Charlie Cao: Thank you.
Operator: Next question comes from Wade Wu (ph) with Jefferies. Please go ahead.
Alan Lau: Hello. Sorry, can you hear me?
Operator: Yes, your line is now open.
Alan Lau: Hey. This is Alan Lau from Jefferies. So, thanks management for taking my questions. So first of all, I would like to ask a follow-up the question from Philip on the — basically, how many — or what is the percentage of the contracts you have signed at least have the language that is passing through the potential liability of the delays in AD/CVD. The background of this question is because some of the peers suffered a lot last year, when they have procured high-priced polysilicon. And then later on, when they failed to deliver the shipment, they even have to pay penalties as per those contracts. So I wonder if those language is already there. And it’s only a matter of working with your clients to solve the problem? And is there any potential liability in delivering the obligations.
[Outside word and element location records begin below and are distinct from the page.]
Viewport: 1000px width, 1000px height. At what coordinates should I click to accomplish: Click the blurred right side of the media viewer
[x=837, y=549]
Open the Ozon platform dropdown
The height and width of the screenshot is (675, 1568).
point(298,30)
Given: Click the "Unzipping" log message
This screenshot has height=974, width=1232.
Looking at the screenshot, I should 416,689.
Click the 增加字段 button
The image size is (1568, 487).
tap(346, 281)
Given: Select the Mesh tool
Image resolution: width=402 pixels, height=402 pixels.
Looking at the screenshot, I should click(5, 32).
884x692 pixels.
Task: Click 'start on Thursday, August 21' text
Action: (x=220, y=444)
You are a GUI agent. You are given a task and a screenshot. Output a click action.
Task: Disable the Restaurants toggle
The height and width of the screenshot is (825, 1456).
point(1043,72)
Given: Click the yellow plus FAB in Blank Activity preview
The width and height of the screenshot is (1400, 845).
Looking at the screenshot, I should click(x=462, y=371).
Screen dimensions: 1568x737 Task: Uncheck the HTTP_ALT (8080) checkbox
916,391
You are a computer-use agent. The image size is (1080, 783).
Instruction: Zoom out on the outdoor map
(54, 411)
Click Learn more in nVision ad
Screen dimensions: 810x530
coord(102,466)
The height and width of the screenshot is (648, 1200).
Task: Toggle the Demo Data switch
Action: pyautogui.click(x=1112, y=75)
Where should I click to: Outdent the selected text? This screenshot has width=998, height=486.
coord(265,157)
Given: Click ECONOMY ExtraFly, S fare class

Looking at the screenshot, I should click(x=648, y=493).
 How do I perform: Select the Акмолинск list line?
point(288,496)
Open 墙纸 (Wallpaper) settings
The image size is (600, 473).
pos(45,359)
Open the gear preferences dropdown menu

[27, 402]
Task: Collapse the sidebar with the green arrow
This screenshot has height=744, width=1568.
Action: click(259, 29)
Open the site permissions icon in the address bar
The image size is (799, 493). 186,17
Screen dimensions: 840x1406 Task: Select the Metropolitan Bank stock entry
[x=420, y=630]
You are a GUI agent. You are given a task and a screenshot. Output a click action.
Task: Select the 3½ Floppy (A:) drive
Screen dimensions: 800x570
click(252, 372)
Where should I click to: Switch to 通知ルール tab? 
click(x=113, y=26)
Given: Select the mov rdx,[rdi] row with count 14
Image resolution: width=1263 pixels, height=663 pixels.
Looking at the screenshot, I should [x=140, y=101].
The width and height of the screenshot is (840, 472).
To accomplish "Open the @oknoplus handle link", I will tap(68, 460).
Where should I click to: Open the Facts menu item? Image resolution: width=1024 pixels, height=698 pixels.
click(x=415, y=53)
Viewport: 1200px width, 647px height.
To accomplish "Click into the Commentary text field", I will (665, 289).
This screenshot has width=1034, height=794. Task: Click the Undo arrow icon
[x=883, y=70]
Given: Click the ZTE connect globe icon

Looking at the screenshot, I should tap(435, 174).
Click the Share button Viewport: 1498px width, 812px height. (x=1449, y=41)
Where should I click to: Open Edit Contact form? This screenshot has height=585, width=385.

Gener Miao: Yeah. So again, I don’t think we can disclose that level of detail. But definitely, we are case-by-case working with customers on this AD/CVD risk as we always do, right? So we’ve got a lot of support from the customers regarding what has happened in the U.S. market in the last two years’ time. So definitely, we appreciate the support, and we are carrying that love for the future long-term partnership with most of our customers. That’s why we never want to end up with a lost, lost solution. So even if there’s a risk, we definitely go ahead with the customer to look into the solutions together. That’s why we can maintain our leadership in many markets, right?